Oshoku venait de se reprendre, essuyant les dernières larmes qui avaient perturbé son masque de confiance.

- N'en parles à personne.

- Les autres n'ont pas besoin de savoir.

- Merci. Je ne vais pas t'ennuyer plus longtemps, tu dois avoir d'autres choses à faire.

Elle s'était levée et rangeait les affaires qu'elle avait sorties quelques heures plus tôt. Il fit de même et la suivit jusque dans le hall.

- Ça va aller ?

- Ouais, ça devrait aller. Tu bosses demain ?

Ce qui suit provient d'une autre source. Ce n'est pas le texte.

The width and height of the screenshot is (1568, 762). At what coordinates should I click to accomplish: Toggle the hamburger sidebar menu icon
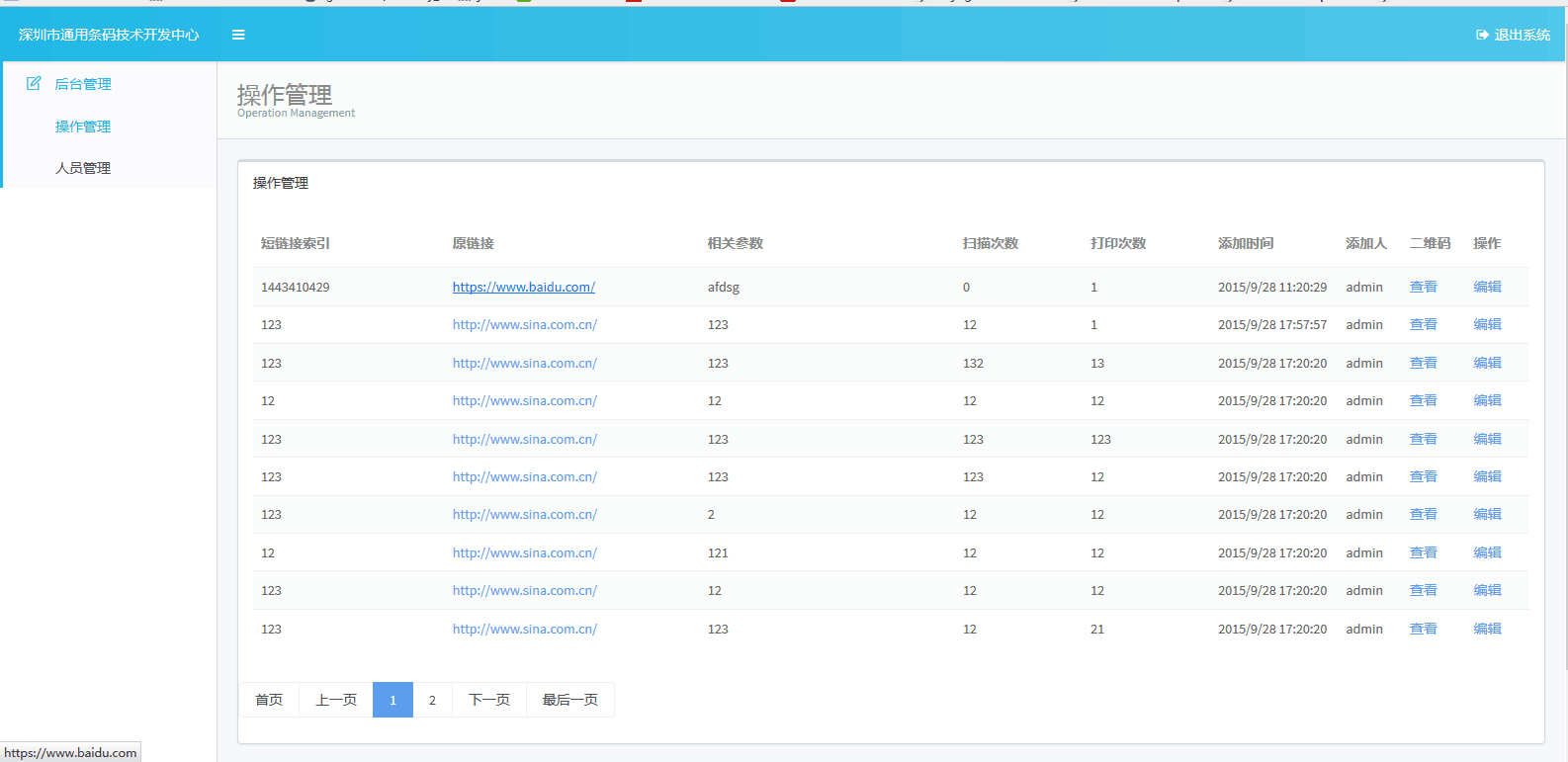[x=238, y=35]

- Non, seulement le jour d'après.

- J'aimerais que tu sois là pendant la réunion de demain soir.

- J'y serais. Dans le bar habituel ?

- C'est exact. Merci.

- C'est normal.

- J'enverrai un message pour les détails dès que je serais rentrée.

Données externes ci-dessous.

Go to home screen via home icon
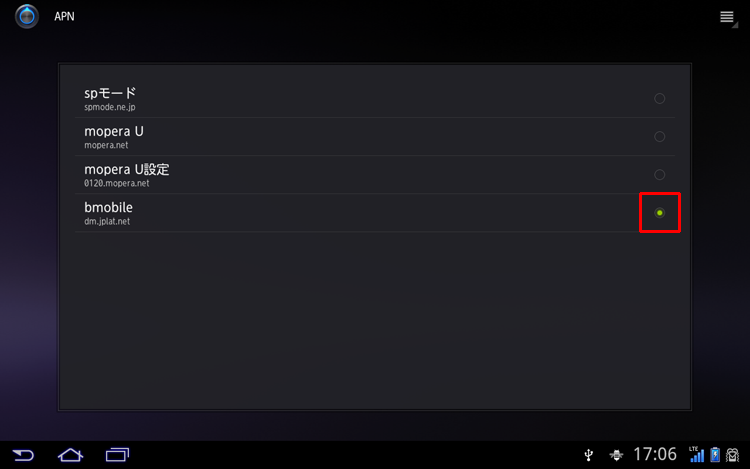click(70, 455)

- Ok. Rentre bien, miss. À demain.

- Oui, à demain.

La cabine de l'ascenseur descendit avec Oshoku et il partit refermer la porte qui séparait son appartement du monde extérieur à clé avant d'attacher ses cheveux noirs au niveau de sa nuque pour aller faire la vaisselle du midi passé avec elle.

Une fois cette tâche accomplie, il se dirigea vers une petite bibliothèque localisée dans le salon pour en sortir un roman à la couverture aux couleurs douces.

Il s'était installé de travers dans un fauteuil près de la baie vitrée afin de profiter de la lumière naturelle pour éclairer sa lecture sans lumières artificielles.

Un roman de fantasy racontant l'histoire d'une jeune femme indépendante qui parcourt le monde aux côtés de compagnons pour empêcher l'accomplissement d'une prophétie néfaste pour la population entière [oui, ceci est le grossier résumer d'un livre existant réellement].

* * *

Les volontaires se levèrent, d'abord d'un geste hésitant, puis avec un peu plus d'assurance en voyant d'autres combattants de leur cause en avoir le courage.

Jiyu fut le premier à se lever. À son regard, cela semblait être une évidence pour lui-même si ça l'était beaucoup moins pour les autres. S'il ne le connaissait pas, il le penserait animé par une dangereuse naïveté.

Au total, ils étaient douze à s'être levés.

Avec Oshoku et lui, ça faisait quatorze.

Ce qui laissait encore vingt personnes entre les murs de la ville. Un nombre largement suffisant pour mener à bien la partie importante de la mission.

Oshoku observait en silence les évènements. Tout se déroulait comme elle l'avait planifié. Un simple regard de sa part avait suffi pour persuader Kyōsai à rester assis.

Merci, rasseyez-vous. Kyōsai prendra ma relève avec le groupe qui reste ici.

Quelques protestations allaient se faire entendre jusqu'au moment où elle leva la main avant de devoir en écouter les arguments qui ne seront pas objectifs.

Mon choix n'est pas contestable. Il a été longuement réfléchi et il s'avère que c'était le plus pertinent à ma disposition.

Peut-on en connaître les critères ?

Murasaki, les mains croisées sur la table du petit salon de thé, regardait son amie avec bienveillance même si son choix semblait l'étonner.

- Oreandā est à sa portée, il lui sera aisé d'invalider le système si besoin et il possède l'autorité et la prestance nécessaires au commandement d'un groupe.

- Je comprends mieux. Merci.

- Y a-t-il d'autres questions ?

* * *

- Es-tu sûre que son programme fonctionnera une fois dehors ?

- Essaie de lui faire confiance.

- J'essaie.

- Le résultat n'est pas très concluant.

- Le résultat sera visible quand on sera passé de l'autre côté en un seul morceau.